Pleural Effusion Flashcards
(9 cards)
What is a pleural effusion?
Fluid in the pleural space
What is the difference between pleural effusion pulmonary oedema?
Pleural effusion = Fluid in pleural space
Pulmonary oedema = fluid in the lung parenchyma
What are the different types of pleural effusions?
Exudate and transudate
What is the pathophysiology of Exudative pleural effusion?
These effusions occur when there’s increased permeability of the capillaries or damage to the pleura due to inflammation or infection. Inflammation, infection, malignancy, or trauma can lead to increased fluid and protein leakage from the damaged blood vessels and lymphatic vessels.
What is the pathophysiology of Transudative pleural effusion?
These effusions result from an imbalance in hydrostatic and oncotic pressures within the capillaries. Increased hydrostatic pressure, as seen in heart failure and renal failure, or decreased oncotic pressure, as in hypoalbuminemia, can cause fluid to leak out of the capillaries and into the pleural space.
If the pleural effusion is Transudate what investigations can we do to find the cause?
Heart failure effusions - Serum BNP
Liver failure - NILS and US/Fibroscan
Hypoalbuminaemia - Serum albumin
Nerphrotic syndrome - UE’s, Urine dip, and Urine Protein:creatinine Ration
Chronic Hypothyroidism - Serum TSH
If the pleural effusion is Exudate what investigations can we do to find the cause?

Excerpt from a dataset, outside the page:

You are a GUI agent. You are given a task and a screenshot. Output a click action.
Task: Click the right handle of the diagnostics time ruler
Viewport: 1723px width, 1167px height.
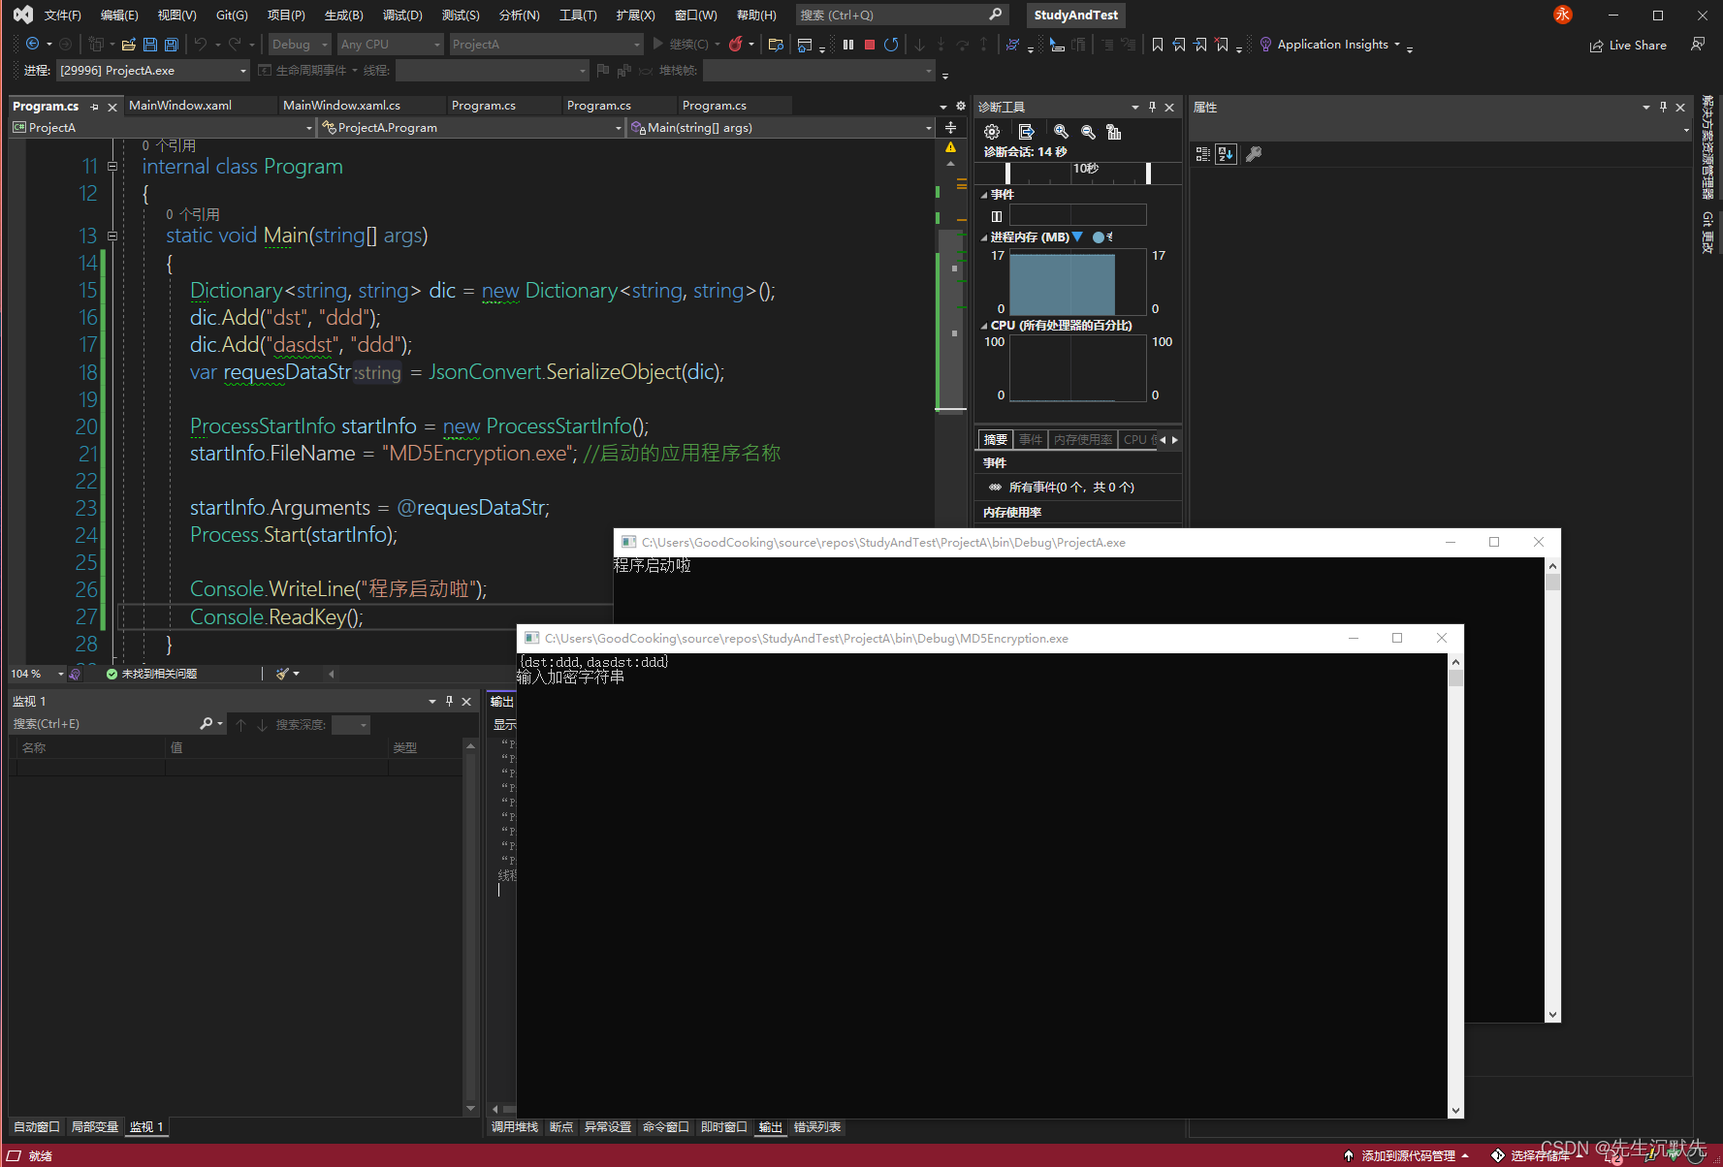pos(1148,173)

Malignancy - Pleural cytology, CT scan, Pleural Biopsy
Pleural Infection - Serum infective markers, Pleural pH, Pleural MC&S
Pulmonary Embolism - CTPA/VQ Scan
Autoimmune pleuritis - Pleural biopsy, Serum Immunology blood tests
How do we treat Transudate Vs Exudate pleural effusions?
Transudate are usually best treated by treating the underlying cause only. They, in most cases do not need to have any permanent fluid controlling pleural intervention
Exudate are also treated by treating the underlying cause but may also need definitive fluid controlling pleural intervention (i.e. chest drain)
Which pleural effusions need respiratory input?
If transudate is clear from history does not need pleural intervention - treat underlying cause only.
If cause unclear then can refer to resp for further work up
If exudate effusion then all patients should be seen by respiratory.